Jeffrey W. Chung, Jessica Olivas-Corral, Ashley M. Wood, Ashton L. Sigler, Edward Ning, Michelle E. Allen, Kayla Fairweather, Jordan Jacobelli

Immunology & Microbiology, The University of Colorado School of Medicine, Aurora, CO

摘要 Abstract

Purpose: Adoptive T cell therapies such as tumor-infiltrating lymphocytes (TIL) and chimeric antigen receptor (CAR)-T cells show limited efficacy against solid tumors. This is due in part to physical barriers in solid tumors, including abnormal vasculature and dense extracellular matrix, which limit T cell infiltration and persistence within restrictive tumor microenvironments. We investigated whether overexpression of Formin-like-1 (FMNL1), a cytoskeletal regulator of T cell migration, could overcome these physical barriers and improve T cell accumulation and therapeutic activity in solid tumors.

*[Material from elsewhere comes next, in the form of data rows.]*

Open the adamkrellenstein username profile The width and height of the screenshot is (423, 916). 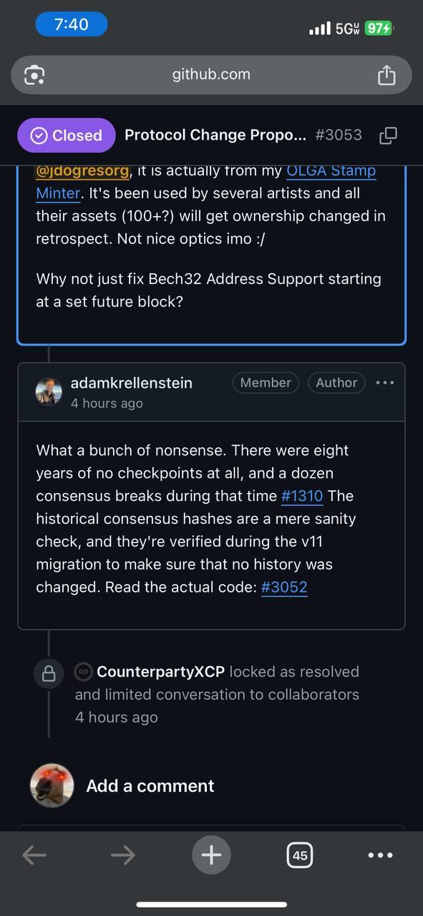[132, 383]
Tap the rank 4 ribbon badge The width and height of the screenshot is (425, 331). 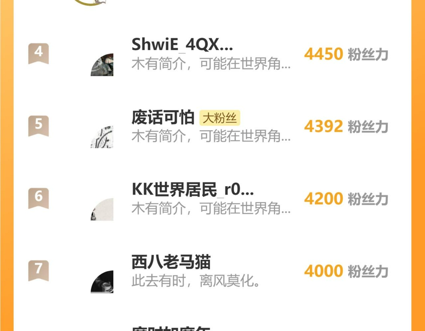click(39, 53)
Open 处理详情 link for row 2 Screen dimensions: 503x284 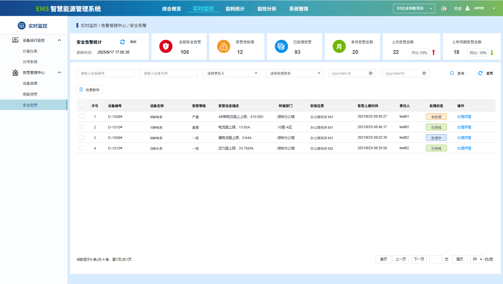click(464, 127)
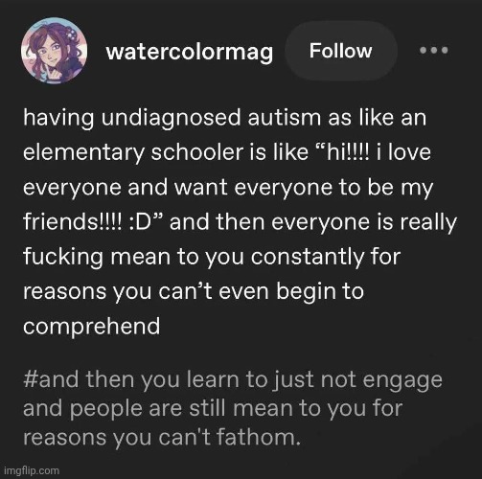Click the word 'schooler' in the second line
The height and width of the screenshot is (479, 482).
pyautogui.click(x=197, y=152)

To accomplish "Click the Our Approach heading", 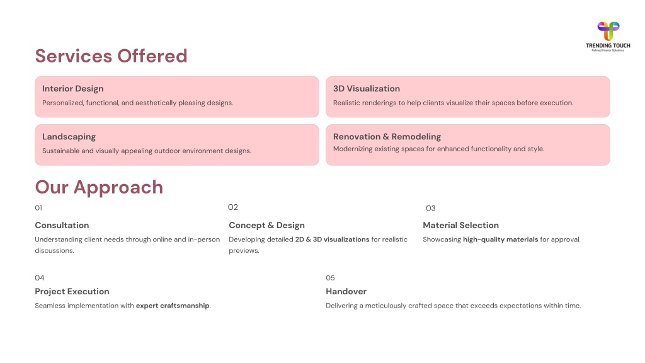I will click(x=99, y=187).
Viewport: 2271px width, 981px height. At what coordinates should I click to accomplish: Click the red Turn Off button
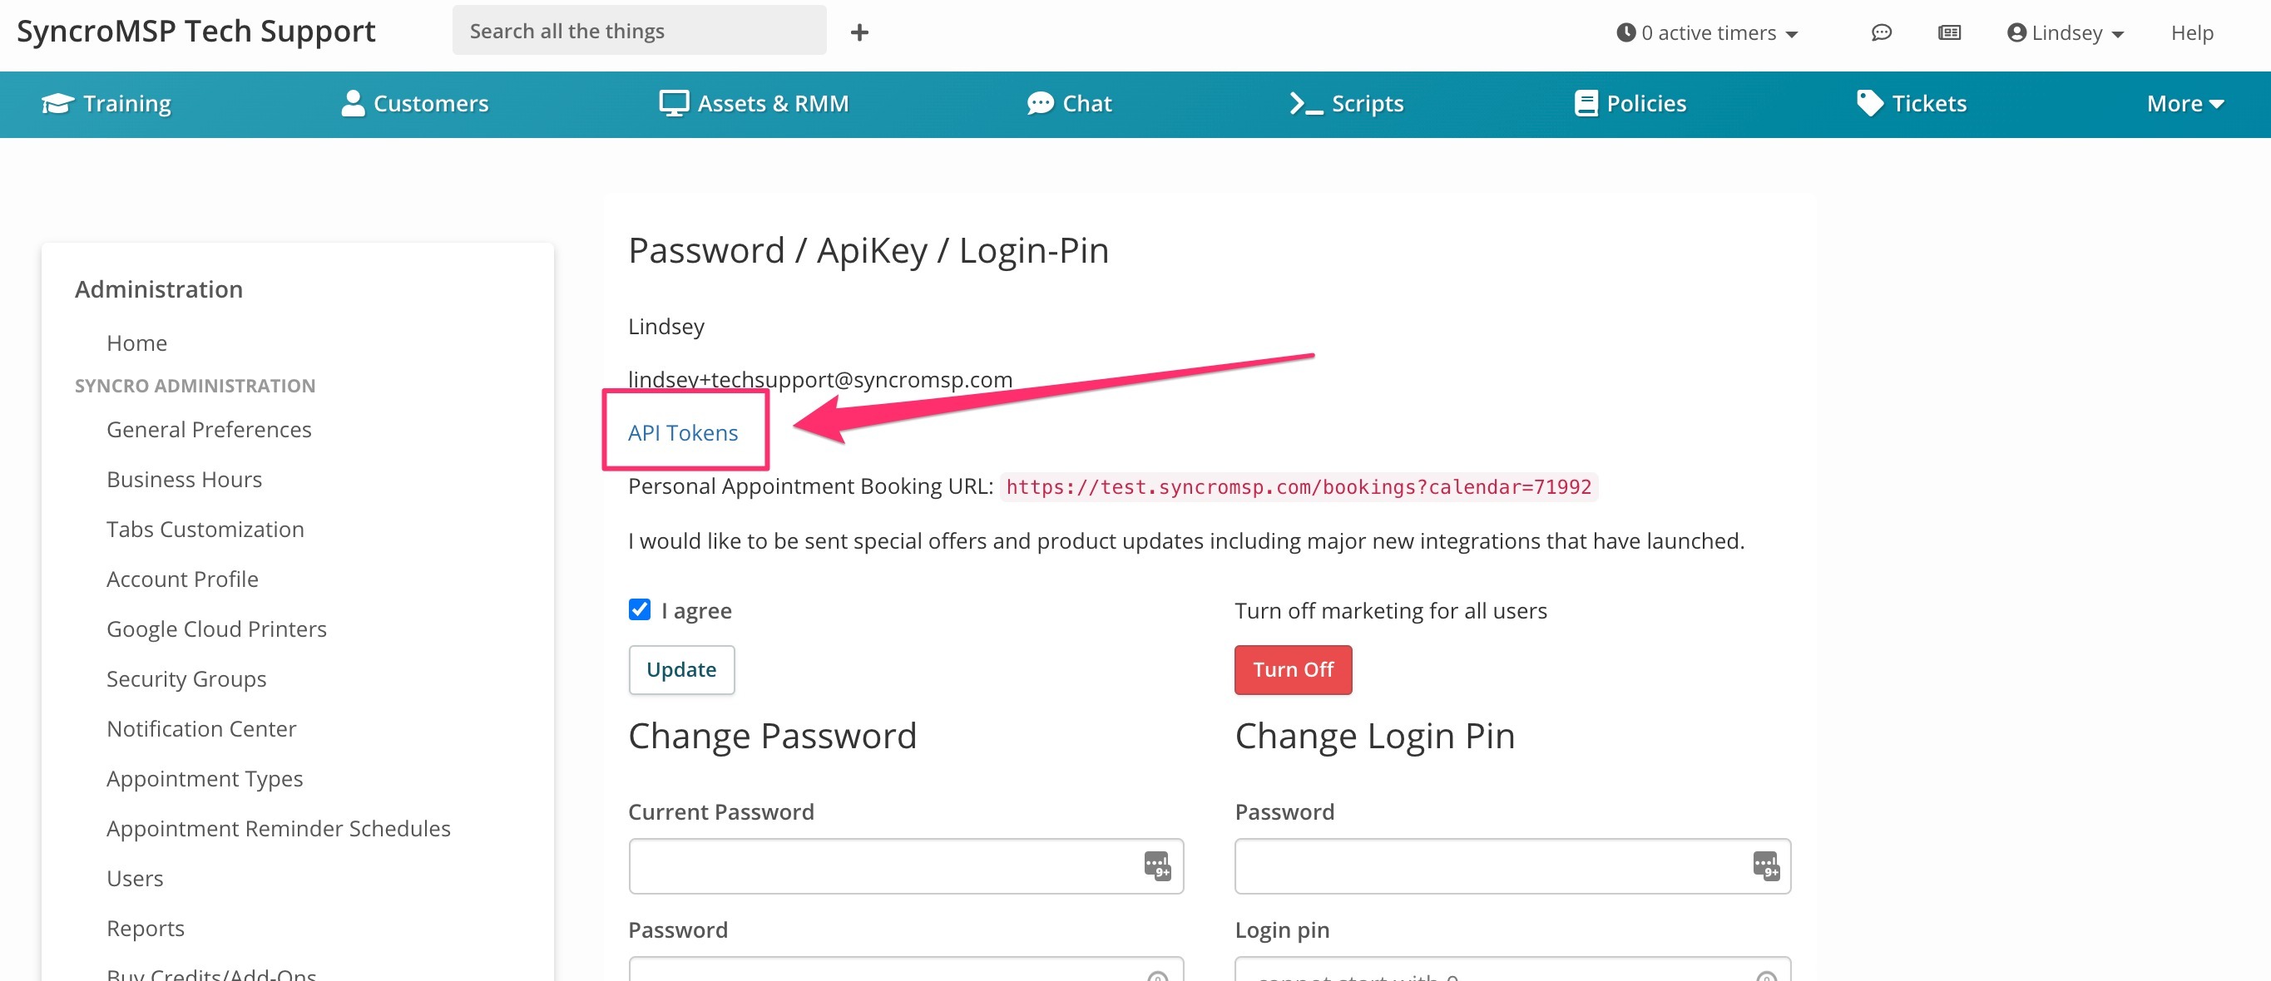click(1292, 669)
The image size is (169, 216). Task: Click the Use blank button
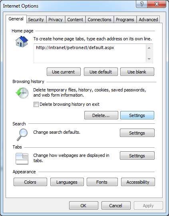[137, 72]
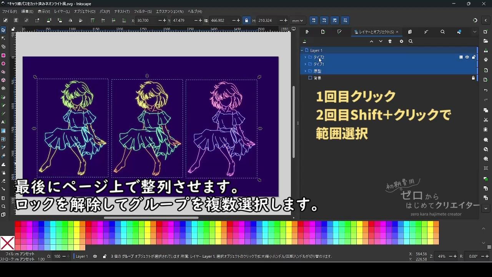Unlock the 背景 object lock icon
This screenshot has width=492, height=277.
click(x=474, y=78)
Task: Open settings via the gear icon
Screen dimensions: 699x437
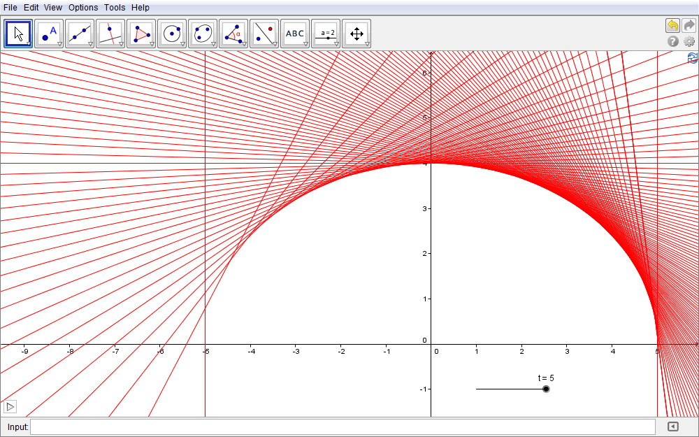Action: [689, 41]
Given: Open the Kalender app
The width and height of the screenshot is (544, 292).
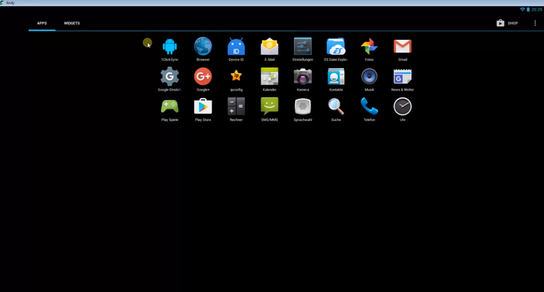Looking at the screenshot, I should tap(269, 77).
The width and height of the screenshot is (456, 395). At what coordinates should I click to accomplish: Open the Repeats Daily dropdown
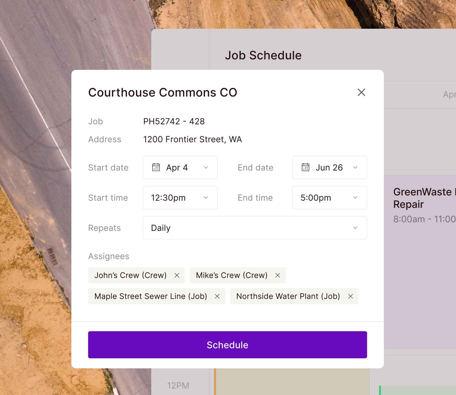coord(255,228)
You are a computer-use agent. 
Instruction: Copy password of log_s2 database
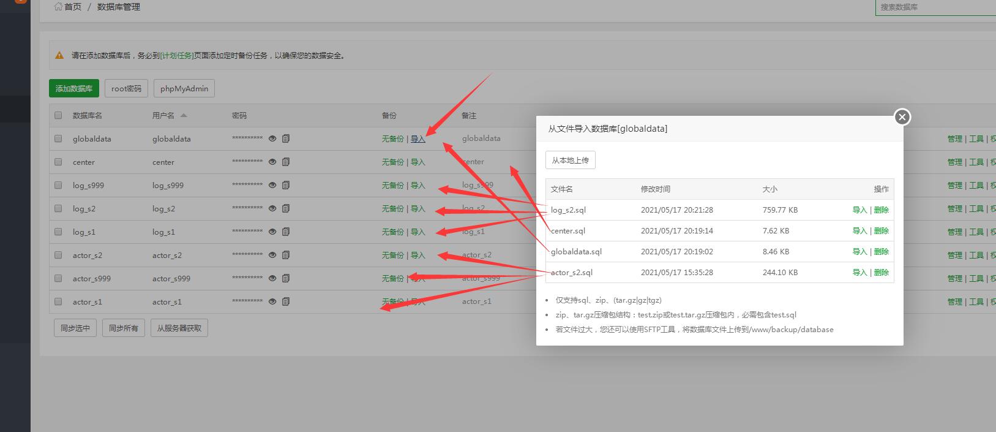click(x=286, y=209)
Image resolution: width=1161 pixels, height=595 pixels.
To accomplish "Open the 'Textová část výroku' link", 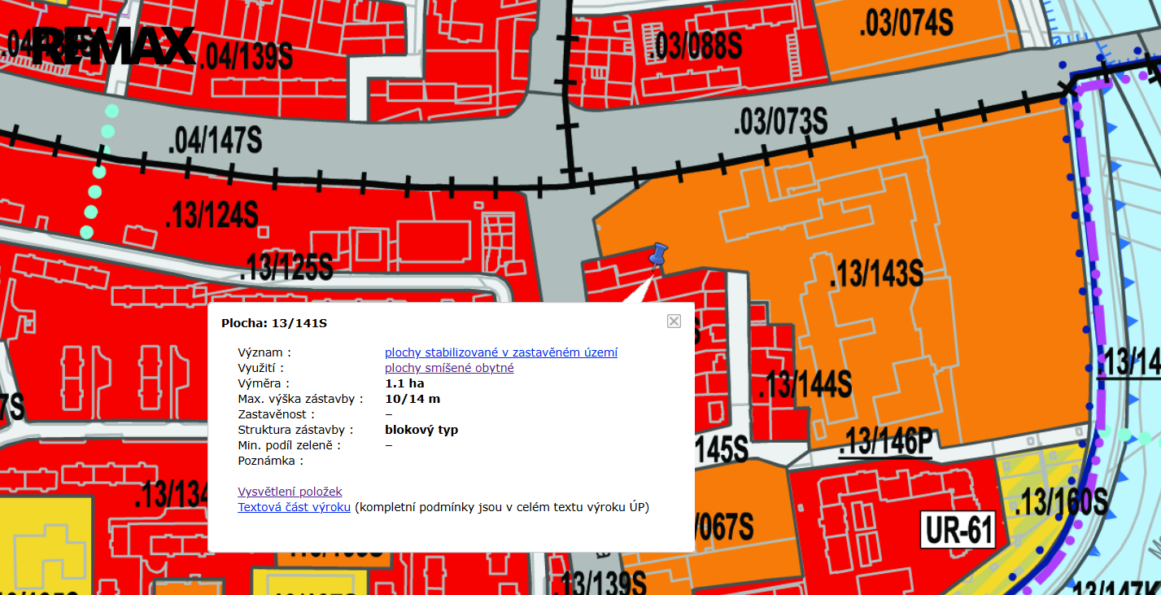I will click(294, 507).
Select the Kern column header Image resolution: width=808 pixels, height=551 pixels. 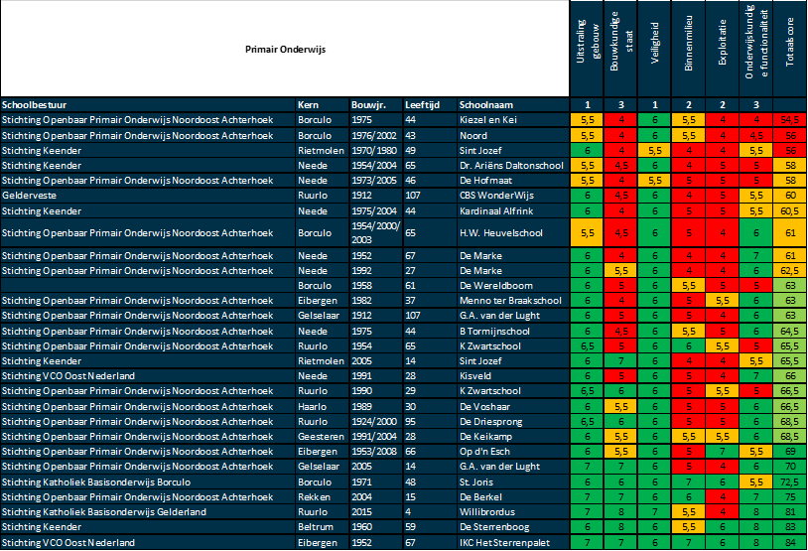click(x=308, y=104)
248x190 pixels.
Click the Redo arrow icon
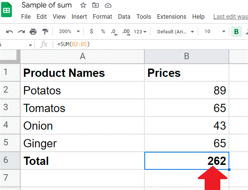[x=22, y=32]
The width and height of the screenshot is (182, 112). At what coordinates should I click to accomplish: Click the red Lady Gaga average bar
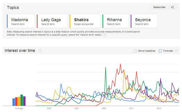[x=16, y=102]
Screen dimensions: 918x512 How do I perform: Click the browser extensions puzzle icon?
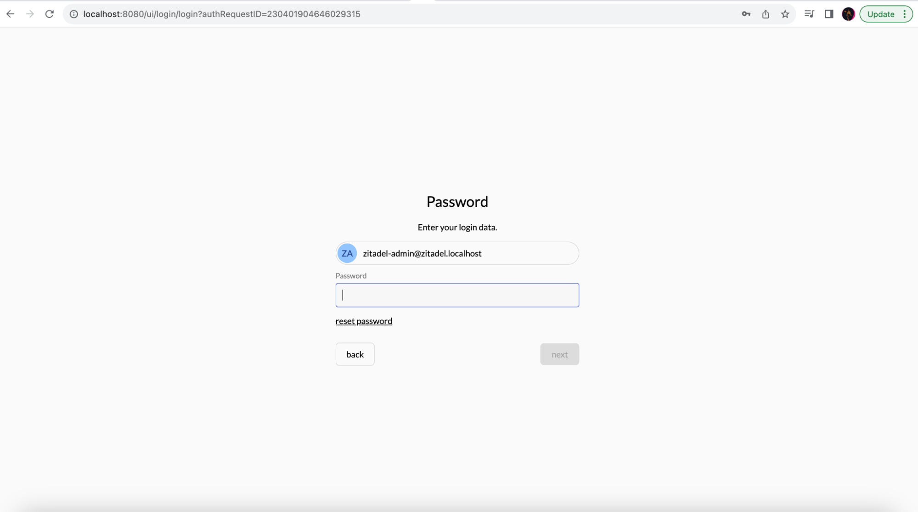pyautogui.click(x=809, y=14)
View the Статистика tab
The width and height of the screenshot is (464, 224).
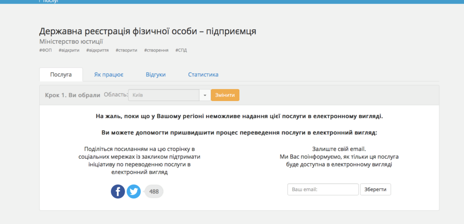click(x=203, y=75)
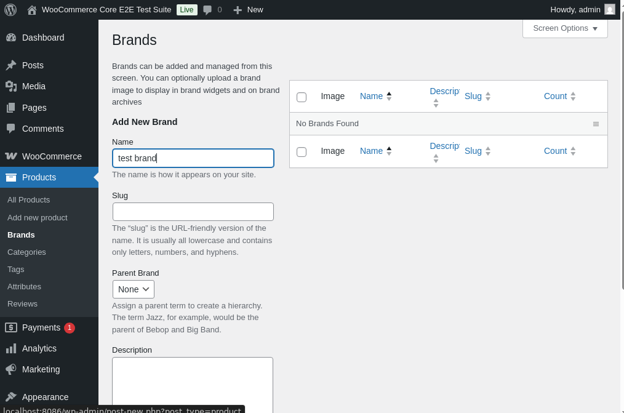Viewport: 624px width, 413px height.
Task: Open Media via its sidebar icon
Action: [x=11, y=86]
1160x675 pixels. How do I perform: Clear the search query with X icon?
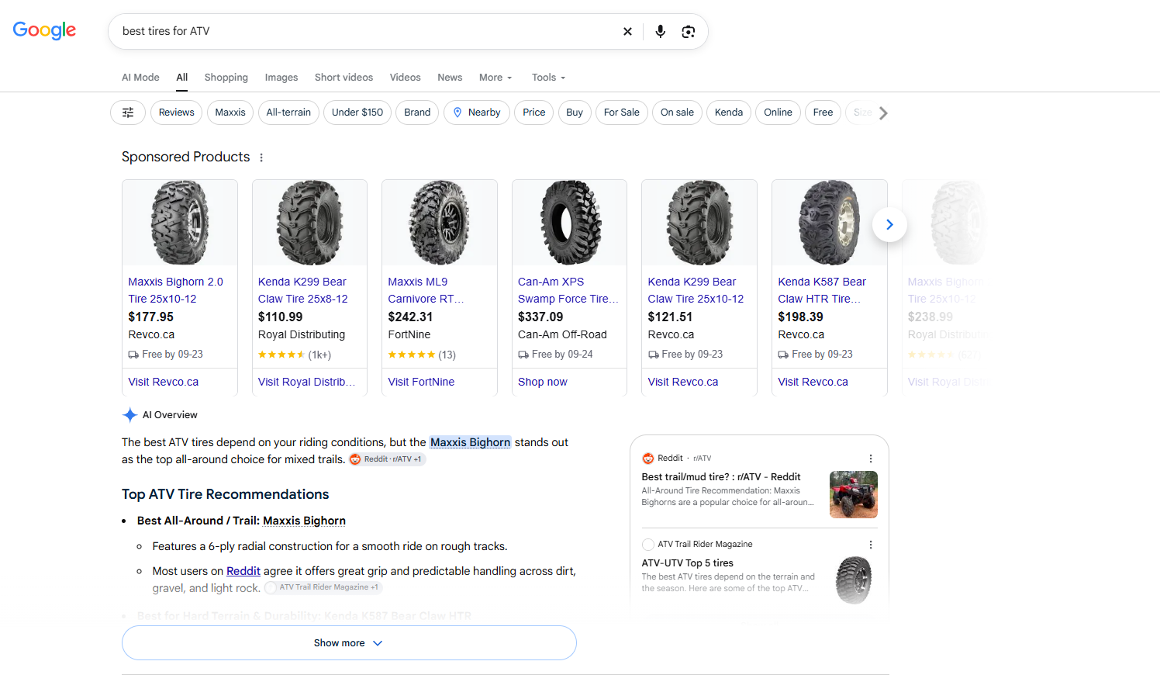[x=627, y=32]
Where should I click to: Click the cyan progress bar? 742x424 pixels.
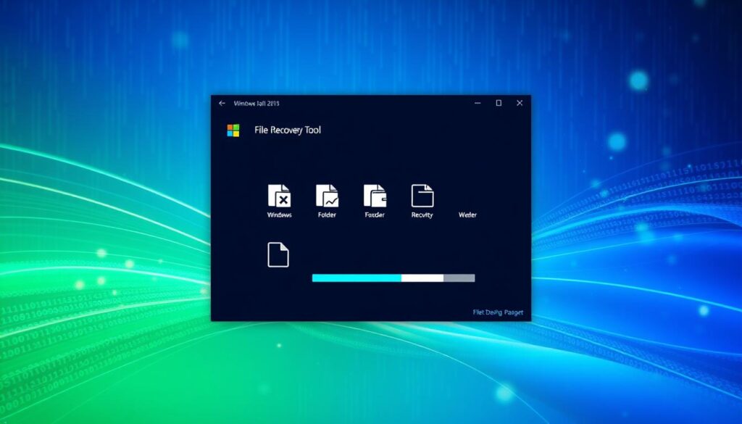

Methods: We engineered tumor-specific TILs and CAR-T cells to overexpress FMNL1 using a bioengineering platform. We first assessed control and FMNL1-overexpressing T cell activation, cytotoxicity, and restimulation in vitro. Then using murine tumor models, we evaluated tumor infiltration and therapeutic efficacy of adoptively transferred control and FMNL1-overexpressing TILs and CAR-T cells in melanoma and lung carcinoma models. Results: FMNL1-overexpressing T cells maintained normal activation and tumor cell killing compared to control T cells. In vivo, FMNL1 overexpression significantly increased TIL and CAR-T cell accumulation at melanoma and lung carcinoma solid tumor sites compared to controls. Importantly, adoptive transfer of FMNL1-overexpressing CAR-T cells prolonged survival in melanoma tumor-bearing mice relative to control CAR-T cells, in both immunodeficient and immunocompetent recipient mice. Conclusions: This is the first demonstration that enhancing cytoskeletal dynamics via FMNL1 overexpression increases T cell accumulation in solid tumors and improves therapeutic efficacy. These findings highlight a novel, tumor antigen and CAR construct independent strategy to overcome physical barriers in the tumor microenvironment and suggest translational potential for improving CAR-T cell therapy in patients with solid tumors.
利益披露 Disclosure
J. W. Chung, None.. J. Olivas-Corral, None.. A. M. Wood, None.. A. L. Sigler, None.. E. Ning, None.. M. E. Allen, None.. K. Fairweather, None. J. Jacobelli, Abbvie Stock. Gilead Sciences Stock. Medtronic Stock. Merck Stock.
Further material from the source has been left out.